2577 sayılı İdari Yargılama Usulü Kanunu’nun 2/1-a maddesinde, iptal davasının subjektif ehliyet koşulu “menfaat ihlali” olarak yer almışken; bu koşul, 4001 sayılı Yasayla; çevre, tarihi ve kültürel değerlerin korunması ve imar uygulamaları gibi kamu yararını yakından ilgilendiren hususlar hariç olmak üzere “kişisel hak ihlali” olarak değiştirilmiş; ancak 2577 sayılı Yasanın 4001 sayılı Yasayla değişik 2/1-a maddesi 21.9.1995 tarih ve E:1995/27, K:1995/47 sayılı Anayasa Mahkemesi kararıyla iptal edilmiştir. Dolayısıyla, yeni bir yasal düzenleme yapılıncaya kadar, belirtilen konuda yasal boşluk bulunmaktadır.
İdari dava türlerinden iptal davalarının tanımı ve tanımı kapsamındaki subjektif ehliyet koşulu konusunda mevzuat boşluğu var olmakla birlikte; iptal davasının içtihat ve doktrinde belirlenen hukuki nitelikleri gözönüne alındığında, idare hukuku alanında tek taraflı irade açıklamasıyla kesin ve yürütülmesi zorunlu nitelikte tesis edilen idari işlemlerin ancak bu idari işlemle meşru, kişisel ve güncel bir menfaat ilgisi kurulabilenler tarafından iptal davasına konu edilebileceğinin kabulü zorunludur.
Emekli Sandığı iştirakçisi olan davacılar tarafından, 3855 sayılı Yasanın eşitsizliğe yolaçması nedeniyle ilgililer hakkında uygulanmaması yolundaki isteklerinin reddine ilişkin işlemin iptali istemiyle dava açılmıştır.

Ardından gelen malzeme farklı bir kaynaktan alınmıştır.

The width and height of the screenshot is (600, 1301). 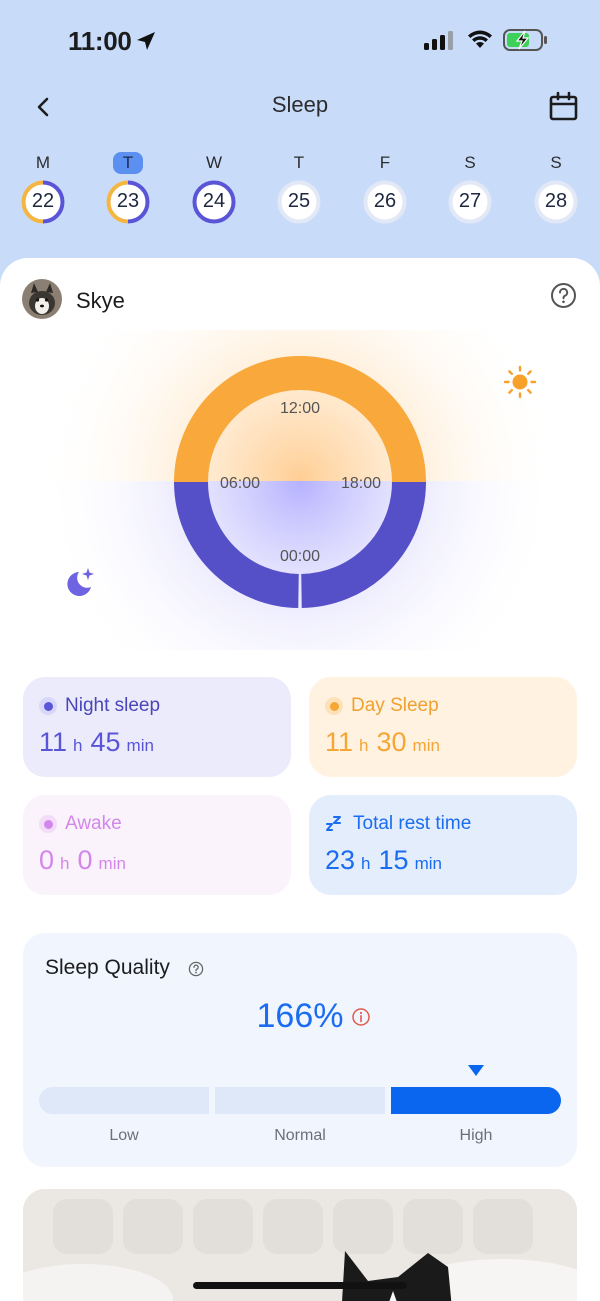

Bu haliyle, dava konusu işlem davacıların kişisel menfaatini ihlal etmemekte olup, Emekli Sandığı iştirakçisi veya yurttaş olmak sıfatının ise bu davayı açmakta davacıların subjectif ehliyetinin bulunduğunu göstermemektedir.
Açıklanan nedenle, davalı idarenin temyiz isteminin kabulü ile … İdare Mahkemesince verilen … tarih ve E:…, K:… sayılı kararın bozulmasına, dosyanın yeniden bir karar verilmek üzere adıgeçen Mahkemeye gönderilmesine 21.12.1998 tarihinde oyçokluğuyla karar verildi.

Azlık Oyu : İdare ve Vergi Mahkemelerinin nihai kararlarının temyizen bozulması 2577 sayılı Yasanın değişik 49. maddesinde yer alan sebeplerden birinin varlığı halinde mümkündür.
Temyizen incelenen İdare Mahkemesi Kararı; usul ve hukuka uygun olup, bozma nedeni bulunmadığından, temyiz isteminin reddi gerektiği görüşüyle aksi yöndeki çoğunluk kararına katılmıyoruz.